OBJETIVO:
Expresa como una lista JSON de cadenas las líneas de los datos que van desde la primera hasta la que contiene "[x=169, y=58]", ambas incluidas. Pon una cadena por línea y omite las líneas en blanco.

LÍNEAS DE DATOS:
+ + +

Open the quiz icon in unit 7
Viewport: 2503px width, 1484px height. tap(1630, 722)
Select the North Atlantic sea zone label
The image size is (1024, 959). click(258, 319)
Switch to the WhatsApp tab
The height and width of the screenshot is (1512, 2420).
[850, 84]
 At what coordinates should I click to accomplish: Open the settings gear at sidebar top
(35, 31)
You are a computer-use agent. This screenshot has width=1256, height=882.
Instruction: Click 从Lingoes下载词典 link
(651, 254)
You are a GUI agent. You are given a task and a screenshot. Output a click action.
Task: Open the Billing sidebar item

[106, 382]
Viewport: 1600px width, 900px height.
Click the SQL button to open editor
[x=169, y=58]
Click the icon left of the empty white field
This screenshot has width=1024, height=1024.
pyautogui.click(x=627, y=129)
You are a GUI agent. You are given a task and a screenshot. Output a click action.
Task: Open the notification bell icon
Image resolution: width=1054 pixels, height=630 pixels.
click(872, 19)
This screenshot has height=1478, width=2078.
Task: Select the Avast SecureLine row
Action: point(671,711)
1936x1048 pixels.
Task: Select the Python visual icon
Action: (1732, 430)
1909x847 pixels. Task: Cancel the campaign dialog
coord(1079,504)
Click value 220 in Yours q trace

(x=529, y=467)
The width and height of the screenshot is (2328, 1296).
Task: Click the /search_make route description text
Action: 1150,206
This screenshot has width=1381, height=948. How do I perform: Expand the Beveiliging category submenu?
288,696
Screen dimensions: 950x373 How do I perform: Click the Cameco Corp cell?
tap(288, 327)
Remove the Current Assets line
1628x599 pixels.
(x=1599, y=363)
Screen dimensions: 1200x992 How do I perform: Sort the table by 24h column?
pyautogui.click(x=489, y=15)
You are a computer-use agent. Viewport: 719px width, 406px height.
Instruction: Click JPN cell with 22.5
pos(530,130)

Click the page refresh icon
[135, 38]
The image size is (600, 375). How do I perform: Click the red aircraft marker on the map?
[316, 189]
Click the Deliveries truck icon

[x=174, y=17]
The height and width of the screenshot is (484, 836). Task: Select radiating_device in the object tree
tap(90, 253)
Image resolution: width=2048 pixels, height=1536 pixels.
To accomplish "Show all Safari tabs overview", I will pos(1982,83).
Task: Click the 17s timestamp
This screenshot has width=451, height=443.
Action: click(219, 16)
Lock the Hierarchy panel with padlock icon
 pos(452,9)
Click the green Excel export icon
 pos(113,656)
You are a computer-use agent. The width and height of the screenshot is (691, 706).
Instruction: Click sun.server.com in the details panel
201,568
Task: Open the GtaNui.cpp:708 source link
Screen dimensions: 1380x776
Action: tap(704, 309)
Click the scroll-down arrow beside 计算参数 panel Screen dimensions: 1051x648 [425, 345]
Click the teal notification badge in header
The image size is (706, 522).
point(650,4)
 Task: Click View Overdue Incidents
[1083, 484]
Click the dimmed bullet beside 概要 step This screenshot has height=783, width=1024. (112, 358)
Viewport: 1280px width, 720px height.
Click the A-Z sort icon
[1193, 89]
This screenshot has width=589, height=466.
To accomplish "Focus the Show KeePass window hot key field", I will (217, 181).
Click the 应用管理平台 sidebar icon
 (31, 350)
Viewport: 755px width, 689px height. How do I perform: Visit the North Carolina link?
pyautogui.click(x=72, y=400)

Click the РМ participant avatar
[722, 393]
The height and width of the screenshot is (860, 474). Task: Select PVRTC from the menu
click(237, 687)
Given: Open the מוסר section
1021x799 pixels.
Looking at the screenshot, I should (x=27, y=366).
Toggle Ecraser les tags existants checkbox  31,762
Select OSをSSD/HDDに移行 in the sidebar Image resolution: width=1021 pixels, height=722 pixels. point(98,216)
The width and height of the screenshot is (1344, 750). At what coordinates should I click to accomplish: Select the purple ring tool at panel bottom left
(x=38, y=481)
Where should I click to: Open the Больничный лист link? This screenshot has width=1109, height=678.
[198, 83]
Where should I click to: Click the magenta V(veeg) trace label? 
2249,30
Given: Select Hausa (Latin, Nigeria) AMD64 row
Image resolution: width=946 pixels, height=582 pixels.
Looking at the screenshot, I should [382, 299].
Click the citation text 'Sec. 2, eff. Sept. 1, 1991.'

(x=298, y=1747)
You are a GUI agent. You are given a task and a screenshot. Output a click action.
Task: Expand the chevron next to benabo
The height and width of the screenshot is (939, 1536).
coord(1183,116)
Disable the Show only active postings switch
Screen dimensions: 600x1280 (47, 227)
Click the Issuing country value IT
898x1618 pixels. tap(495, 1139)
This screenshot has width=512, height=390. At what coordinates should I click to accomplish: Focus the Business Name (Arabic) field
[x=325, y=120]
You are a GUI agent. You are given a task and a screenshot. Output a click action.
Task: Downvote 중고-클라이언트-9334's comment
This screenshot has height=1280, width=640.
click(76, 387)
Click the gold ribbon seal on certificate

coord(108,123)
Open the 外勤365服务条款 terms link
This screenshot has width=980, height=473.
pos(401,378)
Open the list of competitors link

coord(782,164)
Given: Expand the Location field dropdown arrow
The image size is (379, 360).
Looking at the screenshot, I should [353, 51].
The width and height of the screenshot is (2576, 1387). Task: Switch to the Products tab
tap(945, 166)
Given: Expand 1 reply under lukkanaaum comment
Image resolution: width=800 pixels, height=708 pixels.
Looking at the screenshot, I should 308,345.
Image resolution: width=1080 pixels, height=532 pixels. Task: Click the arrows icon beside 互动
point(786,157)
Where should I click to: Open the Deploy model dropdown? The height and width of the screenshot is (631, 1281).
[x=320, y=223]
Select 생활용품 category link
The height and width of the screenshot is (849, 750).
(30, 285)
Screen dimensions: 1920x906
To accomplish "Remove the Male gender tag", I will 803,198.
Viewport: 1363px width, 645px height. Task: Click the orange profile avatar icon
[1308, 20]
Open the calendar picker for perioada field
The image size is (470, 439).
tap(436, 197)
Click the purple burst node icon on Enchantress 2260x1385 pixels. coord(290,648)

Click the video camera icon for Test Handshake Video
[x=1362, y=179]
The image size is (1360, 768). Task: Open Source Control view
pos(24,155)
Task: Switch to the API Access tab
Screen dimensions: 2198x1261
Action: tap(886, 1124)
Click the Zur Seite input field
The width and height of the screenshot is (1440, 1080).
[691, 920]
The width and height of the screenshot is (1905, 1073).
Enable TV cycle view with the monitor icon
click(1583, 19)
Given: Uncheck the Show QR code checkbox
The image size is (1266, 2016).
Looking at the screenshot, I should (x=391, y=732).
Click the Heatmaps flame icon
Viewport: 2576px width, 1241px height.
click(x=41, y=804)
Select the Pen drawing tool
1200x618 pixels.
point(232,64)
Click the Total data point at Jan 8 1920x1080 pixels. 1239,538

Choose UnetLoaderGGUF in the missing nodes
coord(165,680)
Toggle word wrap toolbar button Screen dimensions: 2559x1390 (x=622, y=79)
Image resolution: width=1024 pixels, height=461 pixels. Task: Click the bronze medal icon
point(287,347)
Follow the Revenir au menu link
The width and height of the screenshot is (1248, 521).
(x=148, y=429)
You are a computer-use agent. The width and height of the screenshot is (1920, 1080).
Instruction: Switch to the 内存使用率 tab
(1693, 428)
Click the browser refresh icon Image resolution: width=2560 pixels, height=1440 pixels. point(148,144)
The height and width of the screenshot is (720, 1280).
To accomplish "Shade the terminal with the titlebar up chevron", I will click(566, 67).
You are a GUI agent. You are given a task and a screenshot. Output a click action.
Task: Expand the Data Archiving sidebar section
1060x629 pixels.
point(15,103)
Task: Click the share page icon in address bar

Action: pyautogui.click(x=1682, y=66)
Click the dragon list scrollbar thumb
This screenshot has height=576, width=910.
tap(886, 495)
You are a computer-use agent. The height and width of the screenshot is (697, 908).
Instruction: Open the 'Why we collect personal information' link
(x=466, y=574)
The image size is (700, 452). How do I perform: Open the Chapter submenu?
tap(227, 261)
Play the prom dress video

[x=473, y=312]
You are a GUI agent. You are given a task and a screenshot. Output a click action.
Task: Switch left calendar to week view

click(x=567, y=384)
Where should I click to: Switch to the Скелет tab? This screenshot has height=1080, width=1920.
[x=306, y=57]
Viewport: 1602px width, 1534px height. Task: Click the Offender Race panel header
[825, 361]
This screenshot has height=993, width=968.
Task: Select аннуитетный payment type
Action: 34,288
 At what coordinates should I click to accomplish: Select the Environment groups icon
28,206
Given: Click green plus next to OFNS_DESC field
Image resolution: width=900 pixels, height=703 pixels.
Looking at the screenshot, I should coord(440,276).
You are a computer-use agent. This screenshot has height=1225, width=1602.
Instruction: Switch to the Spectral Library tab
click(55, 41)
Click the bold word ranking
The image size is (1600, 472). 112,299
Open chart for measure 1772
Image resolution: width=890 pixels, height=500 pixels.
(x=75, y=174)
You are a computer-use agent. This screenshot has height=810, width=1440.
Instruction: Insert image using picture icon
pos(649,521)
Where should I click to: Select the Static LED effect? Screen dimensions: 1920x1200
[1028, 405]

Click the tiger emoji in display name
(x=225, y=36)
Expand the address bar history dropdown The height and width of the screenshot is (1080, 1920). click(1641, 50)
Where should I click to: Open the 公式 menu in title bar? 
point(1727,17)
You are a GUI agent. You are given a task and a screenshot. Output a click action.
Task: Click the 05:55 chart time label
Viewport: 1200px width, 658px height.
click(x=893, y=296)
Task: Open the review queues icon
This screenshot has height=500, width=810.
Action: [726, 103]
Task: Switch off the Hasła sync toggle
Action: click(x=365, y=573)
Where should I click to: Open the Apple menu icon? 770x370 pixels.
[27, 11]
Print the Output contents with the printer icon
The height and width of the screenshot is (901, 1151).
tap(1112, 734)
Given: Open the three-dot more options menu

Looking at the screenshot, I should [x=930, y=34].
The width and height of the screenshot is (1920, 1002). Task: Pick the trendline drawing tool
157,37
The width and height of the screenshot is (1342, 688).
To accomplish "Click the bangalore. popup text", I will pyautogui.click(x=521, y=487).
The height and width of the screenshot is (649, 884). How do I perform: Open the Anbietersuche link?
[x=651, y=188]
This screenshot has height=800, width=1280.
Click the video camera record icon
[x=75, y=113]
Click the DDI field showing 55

+ + +

TAREA RESUELTA:
[
  "Open the quiz icon in unit 7",
  "Viewport: 2503px width, 1484px height. tap(1630, 722)",
  "Select the North Atlantic sea zone label",
  "The image size is (1024, 959). click(258, 319)",
  "Switch to the WhatsApp tab",
  "The height and width of the screenshot is (1512, 2420).",
  "[850, 84]",
  " At what coordinates should I click to accomplish: Open the settings gear at sidebar top",
  "(35, 31)",
  "You are a computer-use agent. This screenshot has width=1256, height=882.",
  "Instruction: Click 从Lingoes下载词典 link",
  "(651, 254)",
  "You are a GUI agent. You are given a task and a screenshot. Output a click action.",
  "Task: Open the Billing sidebar item",
  "[106, 382]",
  "Viewport: 1600px width, 900px height.",
  "Click the SQL button to open editor",
  "[x=169, y=58]"
]